Pour le reste, que dire des mots qui dérangent, comme celui d'« exonération », remplacé par le mot plus présentable de « soutien » ? Nous ne pouvons que sourire de ces changements qui démontrent que malgré tout, sur le fond, l'exonération patronale n'est plus vraiment populaire.
Vous avez confirmé la suppression des emplois-jeunes, y compris dans les quartiers difficiles et dans l'éducation nationale. Vous excluez ainsi près de 100 000 jeunes qui viendront massivement grossir les rangs des chômeurs.

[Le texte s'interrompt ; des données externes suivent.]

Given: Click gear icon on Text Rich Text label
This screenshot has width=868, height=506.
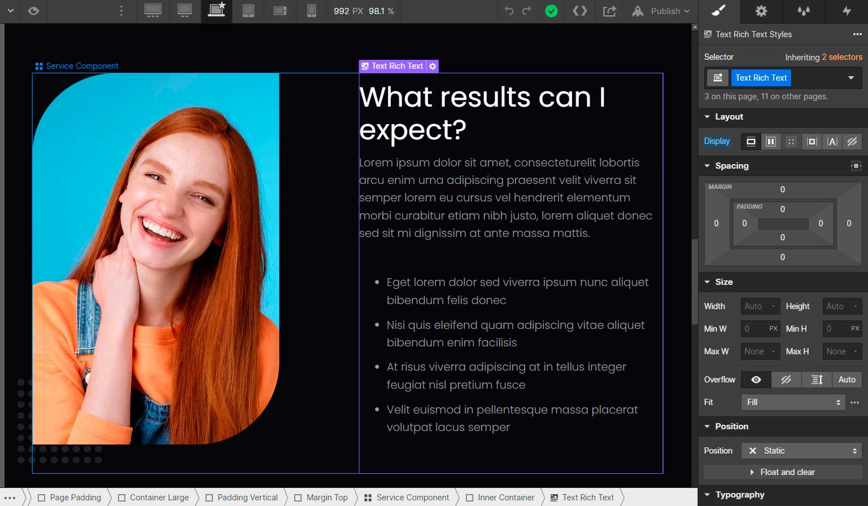Looking at the screenshot, I should tap(433, 66).
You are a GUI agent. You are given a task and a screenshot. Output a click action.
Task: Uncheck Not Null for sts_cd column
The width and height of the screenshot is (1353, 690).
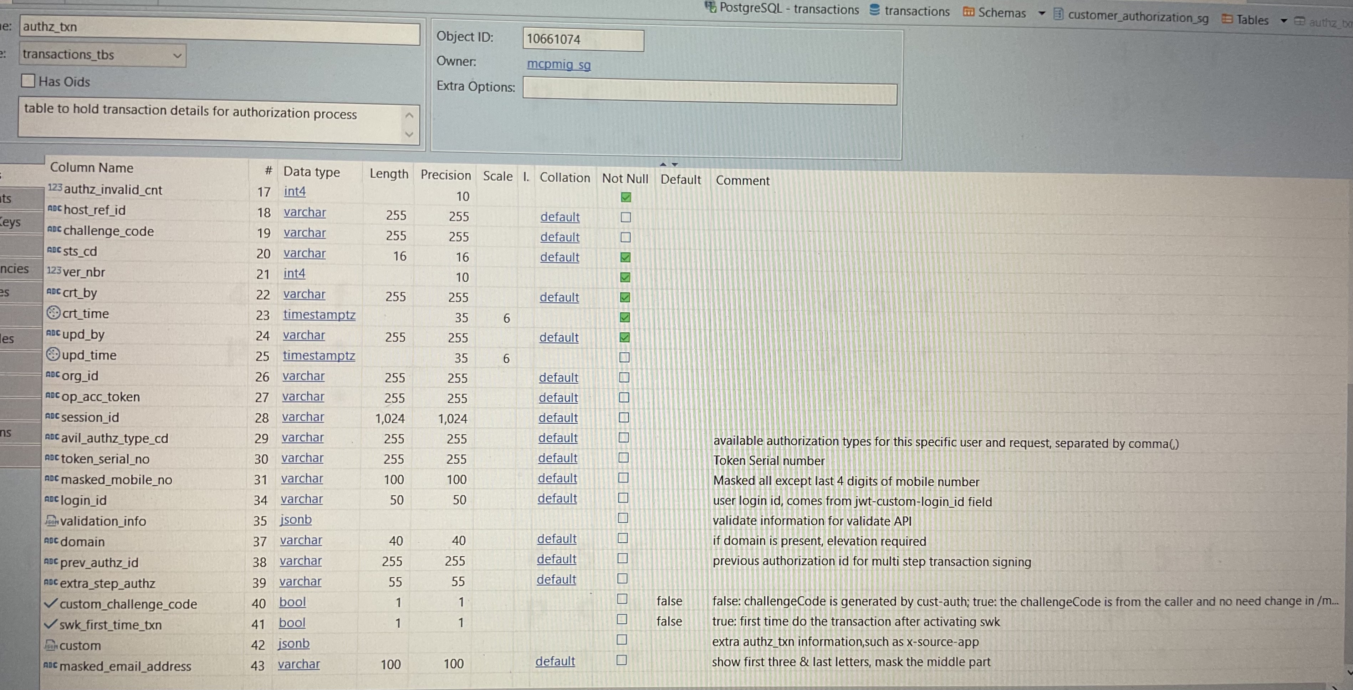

Avec cette mesure, vous supprimez aussi des services publics qui sont pourtant vite apparus indispensables dans les écoles, les collèges, les lycées et les quartiers. Je vous rappelle que les membres de mon groupe demandent depuis longtemps l'intégration de ces métiers dans le statut de la fonction publique d'Etat et la fonction publique territoriale.
Le dispositif que vous nous proposez, dégradé encore à l'issue de nos débats, amplifiera les dégâts résultant des mesures d'allégement de charges qui, depuis des années, déstructurent le marché de l'emploi et pèsent si négativement sur le niveau général des salaires et du droit du travail.
Ce que vous mettez en oeuvre est non pas un droit à l'expérimentation comme vous l'indiquez, mais plus classiquement l'aggravation du déjà fait et du déjà vu.
Nos craintes relatives au financement et à l'utilisation de l'UNEDIC n'ont pas été levées par votre réponse. L'absence de concertation avec les partenaires sociaux et les associations de chômeurs n'est pas non plus l'expression d'une bonne méthode de travail.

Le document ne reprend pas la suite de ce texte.